*Text block*.
>>>>>

Any complaint you get needs to be examined. Most of the time the issue will stem from one of four areas:
Are you sending what you promised? Did you establish expectations properly? If you told your subscribers to expect great finance tips and investment strategies but instead are sending pay day loan offers, people will be upset. Rightly so. The opposite can happen too. Some folks love to get promotional ads and aren’t interested in doing a bunch of reading. Just be sure to provide what you promised in the first place.
How often you mail to a list can impact complaint rates. And again it has to do with how you set up expectations at the time of the list subscription. If you say you’ll be sending daily deals, do that. If you say you’ll only send occasional updates when something is really relevant and good, do that.
There’s no hard and fast rule about frequency. It’s really about fulfilling promises made.
Email List Hygiene
This one has to be the most obvious. You can’t send to an un-scrubbed list and expect smooth sailing. List cleaning is a daily challenge. We’ve written about mailing list hygiene extensively, click here to read about keeping your lists spic-n-span. Basically, if someone reports your email as “spam” get that person’s email address off your list. Pronto. It’s not worth trying to win them back to your side.

<<<<<

*Provided data*.
>>>>>

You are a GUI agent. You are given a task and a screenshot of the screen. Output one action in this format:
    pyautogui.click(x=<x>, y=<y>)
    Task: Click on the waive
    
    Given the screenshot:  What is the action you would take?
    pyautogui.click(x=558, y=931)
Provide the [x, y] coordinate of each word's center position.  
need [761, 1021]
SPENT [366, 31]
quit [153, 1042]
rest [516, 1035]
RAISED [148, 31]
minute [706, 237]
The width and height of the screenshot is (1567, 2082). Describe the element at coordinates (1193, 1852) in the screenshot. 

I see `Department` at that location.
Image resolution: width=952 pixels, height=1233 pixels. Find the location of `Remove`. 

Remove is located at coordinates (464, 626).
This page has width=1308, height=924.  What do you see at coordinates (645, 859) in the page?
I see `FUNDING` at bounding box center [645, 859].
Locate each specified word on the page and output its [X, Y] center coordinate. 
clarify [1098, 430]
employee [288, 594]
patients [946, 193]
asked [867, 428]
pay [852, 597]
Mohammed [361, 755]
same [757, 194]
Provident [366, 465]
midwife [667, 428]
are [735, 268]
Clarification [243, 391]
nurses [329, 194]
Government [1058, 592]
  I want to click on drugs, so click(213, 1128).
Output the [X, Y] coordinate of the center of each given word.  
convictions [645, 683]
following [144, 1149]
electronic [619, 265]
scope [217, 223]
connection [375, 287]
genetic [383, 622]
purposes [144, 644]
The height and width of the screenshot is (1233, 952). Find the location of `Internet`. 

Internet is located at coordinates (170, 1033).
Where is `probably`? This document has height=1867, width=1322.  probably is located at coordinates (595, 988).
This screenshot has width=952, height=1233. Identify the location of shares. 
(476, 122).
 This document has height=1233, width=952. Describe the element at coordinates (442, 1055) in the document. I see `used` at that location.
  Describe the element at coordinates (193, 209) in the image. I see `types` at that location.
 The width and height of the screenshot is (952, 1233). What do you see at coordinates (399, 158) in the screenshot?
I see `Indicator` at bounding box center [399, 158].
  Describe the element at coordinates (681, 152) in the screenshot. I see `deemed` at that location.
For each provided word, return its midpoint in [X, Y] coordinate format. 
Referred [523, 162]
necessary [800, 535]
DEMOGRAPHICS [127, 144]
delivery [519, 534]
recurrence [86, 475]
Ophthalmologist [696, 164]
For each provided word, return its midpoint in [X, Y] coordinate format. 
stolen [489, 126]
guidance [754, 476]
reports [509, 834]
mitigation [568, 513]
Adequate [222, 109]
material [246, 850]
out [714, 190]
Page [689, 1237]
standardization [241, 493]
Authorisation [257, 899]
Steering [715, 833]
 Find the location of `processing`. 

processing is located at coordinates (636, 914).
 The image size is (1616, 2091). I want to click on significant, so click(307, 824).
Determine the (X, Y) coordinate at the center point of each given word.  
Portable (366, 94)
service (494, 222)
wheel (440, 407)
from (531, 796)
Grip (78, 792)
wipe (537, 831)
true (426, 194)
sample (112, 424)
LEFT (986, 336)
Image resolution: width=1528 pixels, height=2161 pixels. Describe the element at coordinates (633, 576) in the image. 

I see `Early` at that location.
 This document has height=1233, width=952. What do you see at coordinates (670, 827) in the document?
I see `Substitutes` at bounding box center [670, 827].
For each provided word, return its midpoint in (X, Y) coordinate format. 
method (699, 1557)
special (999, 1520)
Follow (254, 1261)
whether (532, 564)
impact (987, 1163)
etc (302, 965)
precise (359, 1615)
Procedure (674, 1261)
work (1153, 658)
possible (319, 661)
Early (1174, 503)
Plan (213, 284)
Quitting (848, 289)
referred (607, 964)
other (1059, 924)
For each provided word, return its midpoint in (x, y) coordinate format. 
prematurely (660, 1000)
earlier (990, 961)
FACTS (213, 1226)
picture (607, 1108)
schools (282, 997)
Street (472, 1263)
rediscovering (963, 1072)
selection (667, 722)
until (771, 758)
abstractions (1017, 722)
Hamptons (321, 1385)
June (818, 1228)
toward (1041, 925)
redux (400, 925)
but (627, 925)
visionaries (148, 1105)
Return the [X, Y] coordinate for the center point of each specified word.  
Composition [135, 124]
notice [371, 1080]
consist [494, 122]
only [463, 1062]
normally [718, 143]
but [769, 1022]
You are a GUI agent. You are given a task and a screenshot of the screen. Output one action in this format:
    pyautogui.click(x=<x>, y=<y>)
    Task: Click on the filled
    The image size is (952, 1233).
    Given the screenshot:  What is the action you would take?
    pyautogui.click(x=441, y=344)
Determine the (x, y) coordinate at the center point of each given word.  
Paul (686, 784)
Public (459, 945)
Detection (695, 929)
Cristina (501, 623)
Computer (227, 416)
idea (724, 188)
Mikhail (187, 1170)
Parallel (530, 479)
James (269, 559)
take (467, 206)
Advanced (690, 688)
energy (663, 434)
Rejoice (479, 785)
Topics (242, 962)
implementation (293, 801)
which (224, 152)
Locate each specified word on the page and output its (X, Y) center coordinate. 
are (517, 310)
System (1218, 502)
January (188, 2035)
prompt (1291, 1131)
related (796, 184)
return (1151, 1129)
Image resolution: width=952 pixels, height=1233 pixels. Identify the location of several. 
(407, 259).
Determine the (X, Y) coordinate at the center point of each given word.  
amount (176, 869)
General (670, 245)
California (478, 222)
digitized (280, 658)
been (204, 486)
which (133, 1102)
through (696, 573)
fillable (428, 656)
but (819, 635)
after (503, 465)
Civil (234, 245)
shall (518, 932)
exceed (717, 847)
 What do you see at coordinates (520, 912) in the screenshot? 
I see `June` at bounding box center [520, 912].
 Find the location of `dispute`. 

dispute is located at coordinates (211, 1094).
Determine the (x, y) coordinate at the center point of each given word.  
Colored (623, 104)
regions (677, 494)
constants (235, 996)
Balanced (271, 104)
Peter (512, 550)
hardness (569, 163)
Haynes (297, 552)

<<<<<

*Tasks to complete*.
1) In the email complaints text, list every sentence that begins with the word "If".
2) Reproduce the part of the email complaints text starting with "How often you" and going on through "fulfilling promises made.".

*Exercise results*.
1)
- If you told your subscribers to expect great finance tips and investment strategies but instead are sending pay day loan offers, people will be upset.
- If you say you’ll be sending daily deals, do that.
- If you say you’ll only send occasional updates when something is really relevant and good, do that.

2)
How often you mail to a list can impact complaint rates. And again it has to do with how you set up expectations at the time of the list subscription. If you say you’ll be sending daily deals, do that. If you say you’ll only send occasional updates when something is really relevant and good, do that.
There’s no hard and fast rule about frequency. It’s really about fulfilling promises made.